Jobs →
- A) From the passage on the word "God" in the creed, list every Latin, Greek, and German word for God that it gives.
- B) Reproduce the passage on the word "God" in the creed, between "The significance of" and "a Eurocentric statement.", inclusive.

The word “God,” as it appears in our English version of the creed, is Deum in the Latin of Ambrose’s letter of 390, a genitive form of Deo. Although, if tradition is accepted, its original form would have been the Greek word, Theos. All of these terms beg consideration, as none of them originated inside of divine revelation. Though Theos appears in the text of the New Testament, it was a re-appropriation from pagan origins. The same held true for our English transliteration. In the Old English, both “God” and “good” were one word, god. And because English is a Germanic dialect, and the source of our word, “god,” we find use of Luther’s explanation on the German root, Gott:
We Germans from times of old also call God by the very name ‘God,’ [Gott] derived from the word good [gut], because He is an eternal foundation which gushes forth nothing but the good and from which flows all that is good.
The significance of this linguistic re-contextualization of pagan terms for deity seems, in spite of its claim of ecumenism, to render our English version, transliterated by provincial synod, a Eurocentric statement.

Data →
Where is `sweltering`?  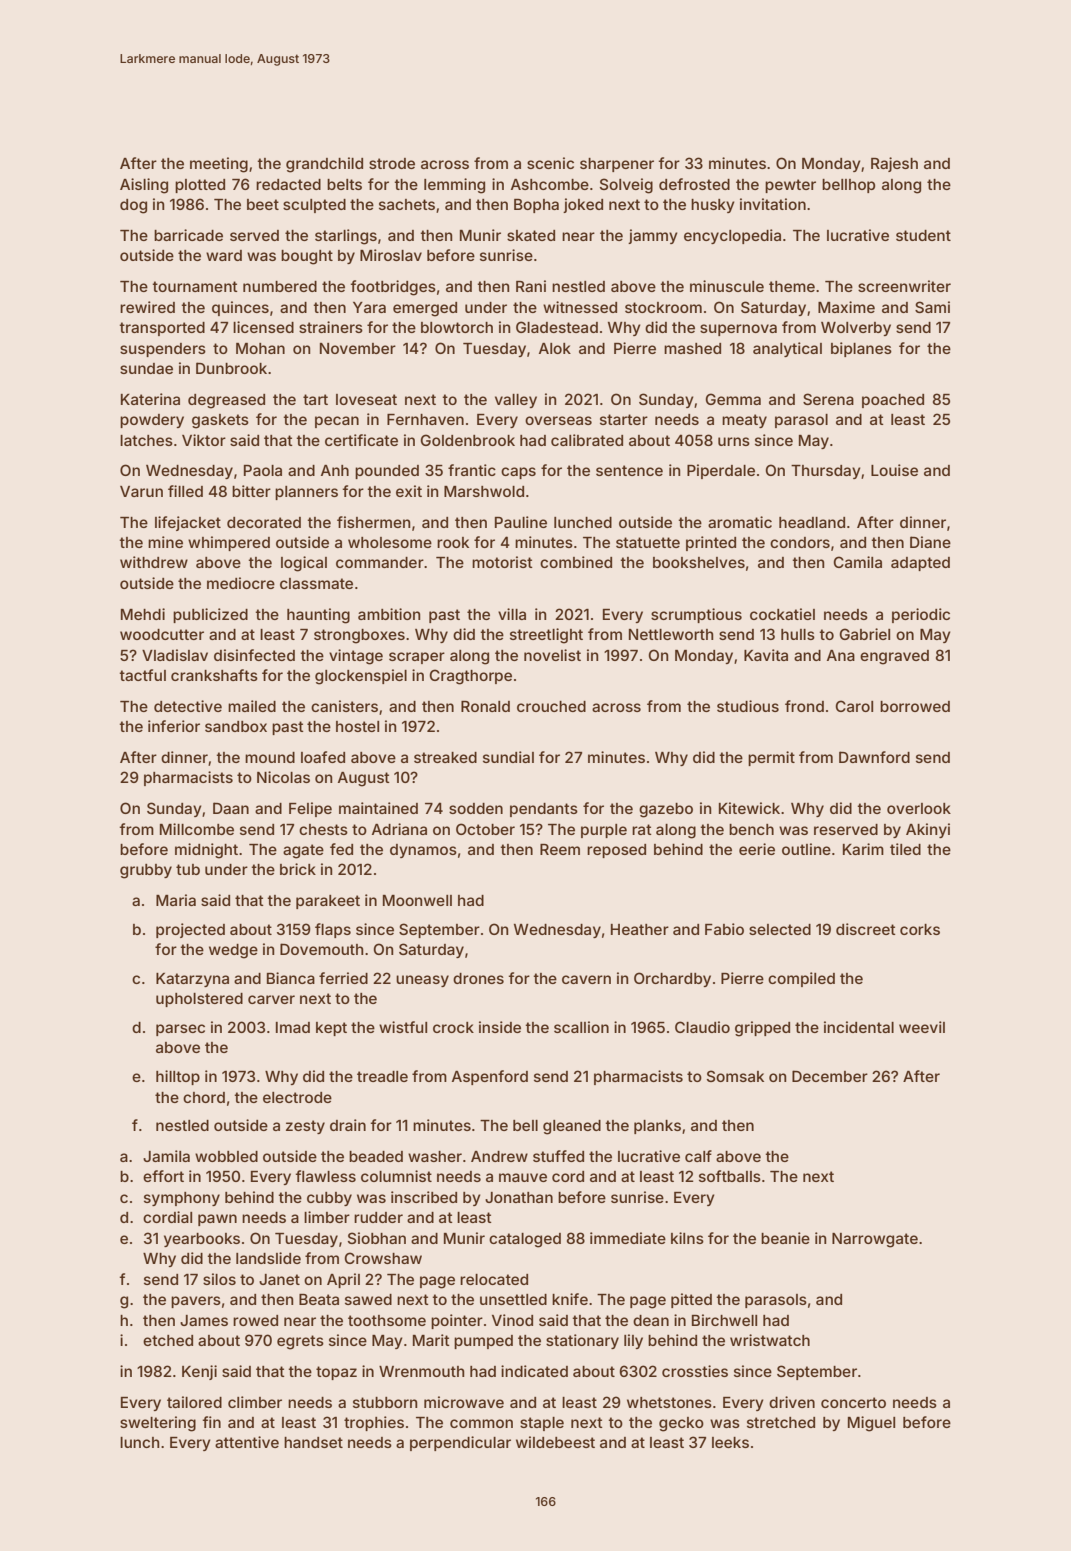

Results of the exercise →
- A) Deum (Latin), Deo (Latin), Theos (Greek), Gott (German)

- B)
The significance of this linguistic re-contextualization of pagan terms for deity seems, in spite of its claim of ecumenism, to render our English version, transliterated by provincial synod, a Eurocentric statement.